Farmed and wild seafood has been under continuous attack for both fishing and farming practices for nearly two generations. Some of the criticisms about overfishing were made largely by people like the MSC, who love and celebrate fish, with the avowed purpose of ending overfishing, or in the case of ASC, certifying farming, to responsibly increase seafood in the global diet.
But others were made by groups who want to halt all consumption of seafood. This is the category the Cooke critics fall into.
The problem the industry faces is that our customers, who have major retail and restaurant brands, are very sensitive to pressure groups and emotional appeals, regardless of whether they are based on facts or truth.
As a result, restaurant companies have made many changes in response to animal welfare demands and do not want to become targets of animal rights activists. Part of Compassion’s strategy is to pressure companies like Subway and others to adopt animal welfare standards and to offer vegan options. Even McDonald’s is subject to these pressures.
For us, complying with social responsibility has definitely increased costs. The entire infrastructure of certification and traceability has been added to the costs of fishery management in order to demonstrate our social compliance to our customers.
We have no choice but to continue to make our case for responsible harvesting and husbandry. This applies across the board, whether it is about lobsters being processed and cooked, wild salmon being crammed in RSW tanks, or farmed salmon raised in net pens. Anyone on a fishing boat knows that gutting and bleeding fish has a cost to the fish. But just as in nature, we accept that the pain we cause as a predator is no different to the fish than that caused by a seal or a tuna. We live in a world where there is a food chain.
We have to be responsible stewards of that food chain. Without the industry making this case, we are going to lose market share not just to vegetarians or people who will not eat fish under any circumstances but even among those who love fish.
As John Fiorello of Intrafish pointed out, there are two camps in the seafood industry regarding fake fish. One suggests that the idea of plant-based fish products will always be fringe, and that these products will not make headway with real fish consumers. I have tended to be in that camp.

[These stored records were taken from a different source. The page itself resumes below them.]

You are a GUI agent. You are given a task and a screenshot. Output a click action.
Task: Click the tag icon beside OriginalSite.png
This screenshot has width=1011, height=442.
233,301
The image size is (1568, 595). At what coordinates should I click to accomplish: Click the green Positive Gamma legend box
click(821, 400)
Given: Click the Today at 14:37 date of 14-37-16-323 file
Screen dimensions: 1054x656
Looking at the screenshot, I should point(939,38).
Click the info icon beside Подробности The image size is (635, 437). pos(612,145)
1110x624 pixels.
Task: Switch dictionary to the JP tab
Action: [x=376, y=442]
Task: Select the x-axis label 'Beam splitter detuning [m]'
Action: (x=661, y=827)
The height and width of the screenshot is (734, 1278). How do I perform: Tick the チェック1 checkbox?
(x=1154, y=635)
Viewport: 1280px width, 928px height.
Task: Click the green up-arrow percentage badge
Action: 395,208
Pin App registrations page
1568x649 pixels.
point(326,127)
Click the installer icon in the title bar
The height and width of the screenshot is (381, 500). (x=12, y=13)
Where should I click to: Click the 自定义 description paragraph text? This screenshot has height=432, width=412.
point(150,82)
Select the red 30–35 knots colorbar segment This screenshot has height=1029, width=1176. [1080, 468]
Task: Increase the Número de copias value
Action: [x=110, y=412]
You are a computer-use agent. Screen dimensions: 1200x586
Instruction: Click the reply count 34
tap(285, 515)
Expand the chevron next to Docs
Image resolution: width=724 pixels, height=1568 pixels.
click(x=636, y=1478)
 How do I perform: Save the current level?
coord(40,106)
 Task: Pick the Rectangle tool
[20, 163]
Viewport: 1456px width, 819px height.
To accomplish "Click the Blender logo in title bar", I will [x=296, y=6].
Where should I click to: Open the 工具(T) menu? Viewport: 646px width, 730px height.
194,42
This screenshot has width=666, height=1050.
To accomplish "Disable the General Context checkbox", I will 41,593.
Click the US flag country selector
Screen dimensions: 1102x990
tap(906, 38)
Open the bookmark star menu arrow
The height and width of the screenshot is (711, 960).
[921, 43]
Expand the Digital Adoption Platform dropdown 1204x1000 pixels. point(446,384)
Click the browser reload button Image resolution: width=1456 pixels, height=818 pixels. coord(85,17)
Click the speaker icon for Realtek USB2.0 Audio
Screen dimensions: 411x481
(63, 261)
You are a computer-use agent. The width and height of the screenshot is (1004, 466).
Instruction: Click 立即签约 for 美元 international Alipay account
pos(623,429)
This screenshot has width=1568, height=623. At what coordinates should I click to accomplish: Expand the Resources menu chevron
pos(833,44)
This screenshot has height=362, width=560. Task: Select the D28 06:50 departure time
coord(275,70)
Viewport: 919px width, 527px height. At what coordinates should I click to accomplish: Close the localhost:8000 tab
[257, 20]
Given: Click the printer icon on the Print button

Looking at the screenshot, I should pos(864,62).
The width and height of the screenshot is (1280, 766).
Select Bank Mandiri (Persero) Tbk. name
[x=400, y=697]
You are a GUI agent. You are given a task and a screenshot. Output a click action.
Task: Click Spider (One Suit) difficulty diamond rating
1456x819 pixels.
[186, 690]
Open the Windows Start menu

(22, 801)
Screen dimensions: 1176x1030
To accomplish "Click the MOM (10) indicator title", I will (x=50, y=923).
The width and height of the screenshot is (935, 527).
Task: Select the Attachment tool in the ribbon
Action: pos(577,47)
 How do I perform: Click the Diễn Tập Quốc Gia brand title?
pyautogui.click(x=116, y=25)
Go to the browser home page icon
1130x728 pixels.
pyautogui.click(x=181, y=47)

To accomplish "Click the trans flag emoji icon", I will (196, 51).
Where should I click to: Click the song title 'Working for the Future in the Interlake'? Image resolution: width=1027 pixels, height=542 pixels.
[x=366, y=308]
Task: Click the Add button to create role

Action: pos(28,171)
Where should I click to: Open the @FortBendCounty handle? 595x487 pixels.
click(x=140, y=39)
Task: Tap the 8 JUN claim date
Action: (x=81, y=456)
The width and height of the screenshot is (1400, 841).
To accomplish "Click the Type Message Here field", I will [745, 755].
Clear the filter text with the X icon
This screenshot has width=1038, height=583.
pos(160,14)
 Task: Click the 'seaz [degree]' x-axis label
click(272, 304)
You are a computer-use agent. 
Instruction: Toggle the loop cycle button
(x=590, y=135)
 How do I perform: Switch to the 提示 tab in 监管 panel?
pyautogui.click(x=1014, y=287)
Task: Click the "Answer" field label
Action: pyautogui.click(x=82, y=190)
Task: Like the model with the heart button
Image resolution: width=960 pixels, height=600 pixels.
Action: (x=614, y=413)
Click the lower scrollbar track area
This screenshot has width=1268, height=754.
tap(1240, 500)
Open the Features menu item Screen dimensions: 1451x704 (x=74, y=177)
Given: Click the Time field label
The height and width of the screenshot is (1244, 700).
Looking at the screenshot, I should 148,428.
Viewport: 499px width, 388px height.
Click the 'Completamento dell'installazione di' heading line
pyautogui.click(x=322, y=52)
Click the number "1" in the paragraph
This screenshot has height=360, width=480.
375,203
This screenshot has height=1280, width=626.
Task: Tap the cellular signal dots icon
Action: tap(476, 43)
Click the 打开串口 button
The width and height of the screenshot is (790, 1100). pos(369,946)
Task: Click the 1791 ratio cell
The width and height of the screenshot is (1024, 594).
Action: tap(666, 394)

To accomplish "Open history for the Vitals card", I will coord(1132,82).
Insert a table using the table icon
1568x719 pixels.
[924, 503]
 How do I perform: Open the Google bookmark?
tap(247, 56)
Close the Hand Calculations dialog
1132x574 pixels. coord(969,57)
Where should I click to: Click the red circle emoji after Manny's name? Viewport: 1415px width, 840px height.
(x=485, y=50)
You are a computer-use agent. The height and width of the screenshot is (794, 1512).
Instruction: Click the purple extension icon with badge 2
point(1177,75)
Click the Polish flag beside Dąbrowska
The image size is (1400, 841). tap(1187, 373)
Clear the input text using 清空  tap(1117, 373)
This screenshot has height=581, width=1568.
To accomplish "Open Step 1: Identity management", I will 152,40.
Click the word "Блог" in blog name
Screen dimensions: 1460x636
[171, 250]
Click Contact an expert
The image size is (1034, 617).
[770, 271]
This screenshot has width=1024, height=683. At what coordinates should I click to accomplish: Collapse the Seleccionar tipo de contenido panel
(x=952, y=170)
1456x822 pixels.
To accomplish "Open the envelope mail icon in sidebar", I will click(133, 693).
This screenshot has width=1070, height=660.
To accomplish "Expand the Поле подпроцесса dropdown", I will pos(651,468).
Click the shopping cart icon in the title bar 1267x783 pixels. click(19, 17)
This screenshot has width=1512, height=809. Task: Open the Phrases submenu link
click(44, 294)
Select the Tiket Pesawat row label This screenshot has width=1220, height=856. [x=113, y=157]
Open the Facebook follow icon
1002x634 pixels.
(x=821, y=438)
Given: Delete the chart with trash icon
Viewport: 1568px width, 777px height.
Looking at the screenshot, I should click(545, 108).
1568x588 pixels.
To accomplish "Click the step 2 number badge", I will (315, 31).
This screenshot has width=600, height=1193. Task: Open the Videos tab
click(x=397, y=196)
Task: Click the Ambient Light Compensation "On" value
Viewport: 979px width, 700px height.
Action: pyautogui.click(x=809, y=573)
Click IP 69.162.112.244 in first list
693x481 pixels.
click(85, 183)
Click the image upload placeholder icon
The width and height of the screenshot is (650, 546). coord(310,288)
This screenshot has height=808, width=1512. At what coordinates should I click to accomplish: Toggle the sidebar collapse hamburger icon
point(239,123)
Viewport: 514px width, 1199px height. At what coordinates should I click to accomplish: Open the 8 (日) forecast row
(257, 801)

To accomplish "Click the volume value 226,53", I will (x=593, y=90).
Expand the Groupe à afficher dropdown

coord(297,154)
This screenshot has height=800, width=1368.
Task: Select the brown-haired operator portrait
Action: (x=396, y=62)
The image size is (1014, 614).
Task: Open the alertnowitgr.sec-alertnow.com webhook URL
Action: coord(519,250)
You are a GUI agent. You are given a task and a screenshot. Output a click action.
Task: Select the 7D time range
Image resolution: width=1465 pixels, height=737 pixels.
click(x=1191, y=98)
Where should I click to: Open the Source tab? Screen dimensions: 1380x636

People eat fish because they like the taste. If they don’t eat fish, why would they buy fake fish?
The other camp is those sounding the alarm based on what happened to the dairy industry, where the milk aisle now has almond milk, soymilk, and other non-dairy products taking up space and market share. In the UK, around 15% of ‘dairy’ sales are non-dairy milk products. I now feel this is more of a true threat.
My kids are big fish eaters, brought up snacking on things like dried squid from a very young age. But their spouses are vegetarian, and they have certainly been attracted to the non-meat products like impossible beef.
What surprised me in our discussion of fake seafood was their willingness to consider it, because even though they love fish and shrimp, they also think there is an environmental cost, as they do with meat. So some of our best fish consumers may be tempted to try these fake products due to their overall view that fishing and aquaculture has an environmental cost that they can mitigate through their food choices.
This makes me think that the trend to hold not just fish but all foods to a higher standard is very real, and it means the entire seafood industry must continue to make the case for our responsibility and commitment to environmental and animal welfare.
Glenn Cooke’s statement is an excellent example of how to respond to this type of accusation. The company was blindsided by someone recording a secret video.
It does not matter if it was unfair, edited, or secretly taped—the response of the company was to own the mistakes shown on the video, and to promise to do better.
Glenn Cooke said he does not judge people’s dietary choices. If they don’t want to eat salmon they don’t have to, but regardless of their individual choice, Cooke is assuring all those who do eat farmed salmon that it is grown in a responsible, socially conscious way that respects animal welfare.
These are not issues that are going away.